I remember when this came out back in '85 - I was pretty damned impressed. Now, 18 years later (god, am I getting old!), a good portion of it has held up pretty well, and a good portion, well, just sounds dated!
Armed and Dangerous sounds as stunning now as it did then. Great intro, masterful, well-placed and well-played rhythm work, catchy riffs, tasteful, speedy drumming, and well-played (and, for a Carl Canedy production, surprisingly audible - see Metallica's Kill 'Em All and Overkill's Feel The Fire for an excercise in treble metal) bass.
After this great intro, we get the horribly boring original "Raise Hell". God, what an inane chorus "raise hell, raise hell, raise HELL". If Armed and Dangerous introduced Joey Belladonna at her powerful, clear-voiced best, this song equally introduces him at his whiny, annoying, unconving worst. Subtract an extra 5 points for the world's most annoying rhyme "I'm on fire, oh, the desire"... geez, what is this, mid '80's Madonna?!
Their cover of God Save the Queen is not great, not horrible, but is ultimately throwaway filler in its averageness.

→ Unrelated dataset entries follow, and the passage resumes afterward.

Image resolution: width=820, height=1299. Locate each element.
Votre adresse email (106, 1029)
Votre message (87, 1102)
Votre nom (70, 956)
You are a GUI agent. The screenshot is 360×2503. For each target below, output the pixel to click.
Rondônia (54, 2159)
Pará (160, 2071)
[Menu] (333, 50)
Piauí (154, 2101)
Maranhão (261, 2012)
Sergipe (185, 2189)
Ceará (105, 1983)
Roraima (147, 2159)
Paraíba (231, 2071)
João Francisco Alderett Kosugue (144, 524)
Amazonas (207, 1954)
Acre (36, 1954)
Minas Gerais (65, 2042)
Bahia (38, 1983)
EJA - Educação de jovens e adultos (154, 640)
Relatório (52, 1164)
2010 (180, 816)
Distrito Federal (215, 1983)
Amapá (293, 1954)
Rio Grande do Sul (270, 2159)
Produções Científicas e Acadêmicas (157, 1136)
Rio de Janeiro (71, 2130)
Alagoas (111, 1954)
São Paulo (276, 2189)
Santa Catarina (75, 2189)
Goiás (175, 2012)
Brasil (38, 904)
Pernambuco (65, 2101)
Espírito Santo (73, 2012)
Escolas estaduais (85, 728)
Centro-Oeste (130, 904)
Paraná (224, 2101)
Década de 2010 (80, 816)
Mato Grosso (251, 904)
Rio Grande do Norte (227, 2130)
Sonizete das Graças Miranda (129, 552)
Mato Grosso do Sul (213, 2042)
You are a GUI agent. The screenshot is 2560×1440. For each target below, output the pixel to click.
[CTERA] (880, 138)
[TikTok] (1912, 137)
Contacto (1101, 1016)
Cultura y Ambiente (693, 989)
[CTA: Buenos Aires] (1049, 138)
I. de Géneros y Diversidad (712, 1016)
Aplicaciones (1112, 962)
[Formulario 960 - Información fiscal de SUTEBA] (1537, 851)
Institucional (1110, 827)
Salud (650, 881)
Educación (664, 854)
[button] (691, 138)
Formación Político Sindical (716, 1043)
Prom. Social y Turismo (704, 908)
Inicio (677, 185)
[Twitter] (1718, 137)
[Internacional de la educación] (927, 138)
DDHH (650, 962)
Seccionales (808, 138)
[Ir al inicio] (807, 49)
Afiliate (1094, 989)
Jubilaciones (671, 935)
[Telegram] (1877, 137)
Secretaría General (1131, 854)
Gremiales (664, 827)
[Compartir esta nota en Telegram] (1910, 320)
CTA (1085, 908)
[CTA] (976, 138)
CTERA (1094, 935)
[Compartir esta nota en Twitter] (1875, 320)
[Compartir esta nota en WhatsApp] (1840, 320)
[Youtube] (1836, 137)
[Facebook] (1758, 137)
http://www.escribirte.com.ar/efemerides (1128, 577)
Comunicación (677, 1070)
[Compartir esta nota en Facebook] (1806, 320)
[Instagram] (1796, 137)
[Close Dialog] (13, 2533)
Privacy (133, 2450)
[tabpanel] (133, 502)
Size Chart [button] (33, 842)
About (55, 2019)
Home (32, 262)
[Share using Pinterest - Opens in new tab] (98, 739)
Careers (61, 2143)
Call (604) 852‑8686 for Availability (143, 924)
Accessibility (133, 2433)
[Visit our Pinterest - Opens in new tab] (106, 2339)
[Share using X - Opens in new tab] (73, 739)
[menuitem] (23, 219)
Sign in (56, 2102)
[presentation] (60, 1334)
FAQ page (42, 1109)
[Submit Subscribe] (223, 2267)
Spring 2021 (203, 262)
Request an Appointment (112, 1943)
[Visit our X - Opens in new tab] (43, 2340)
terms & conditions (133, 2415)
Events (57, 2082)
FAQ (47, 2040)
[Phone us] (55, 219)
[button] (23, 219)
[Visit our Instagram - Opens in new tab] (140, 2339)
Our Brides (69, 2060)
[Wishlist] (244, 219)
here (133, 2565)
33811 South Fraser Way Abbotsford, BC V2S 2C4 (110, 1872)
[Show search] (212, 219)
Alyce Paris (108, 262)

"Live" recordings (live in the studio, a la Slayer's Live Undead), Metal Thrashing Mad and Panic are both good, by the numbers thrashers, not a hell of a lot different from the Fistful of Metal versions beyond the new voice... Joey sounds better than Neil on these, although maybe a bit lacking in personality. The intro riff to panic has always been one of my favorites, though!
Finally, the "Collector's rare tracks" Soldiers of Metal and Howling Furies. Both decent songs, if not special... tell me the first 15 or so seconds of Soldiers of Metal don't remind you of Metallica's Phantom Lord, and the next 15 of the same album's Four Horsemen. A little labelmate thievery here, kids?
Ultimately, if you're an Anthrax fan, an EP well worth having. If not, the only true classic on here is Armed and Dangerous, for which you might as well go out and by Spreading the Disease, which contains the same version of Armed And Dangerous, and is the best damned album Anthrax ever made! (but more about that in another review!)
This EP doesn't do for me what it did in '85, but it's good for a spin down memory lane every now and then, which makes 7 bucks or whatever it was 18 years ago mighty well spent!
The only song that really totally must be heard on here is Armed and Dangerous, which is identical to the version of Spreading the Disease, so there really isn't much reason to get this EP. It was put out in late 1984 when Joey Belladonna first joined the band, just so the world could hear his less-shrieky-than-Turbin voice. There is another original on here, Raise Hell, which is not available anywhere else (except live on some old bootlegs) but it isn't exactly top notch. The cover of God Save the Queen is also kinda forgettable.
The last two songs on here (the re-release anyway) are with Turbin - and also with Greg D'Angelo on drums, as they are from the July 1983 Anthrax 12" single "Soldiers of Metal" (produced by Ross the Boss of Manowar, for trivia freaks).
There are two live-in-studio tracks which sound pretty similar to the versions available on Fistful of Metal, other than having Joey on vocals. They are worth getting for completists, but otherwise this EP, like most other EPs, is pretty much non-essential.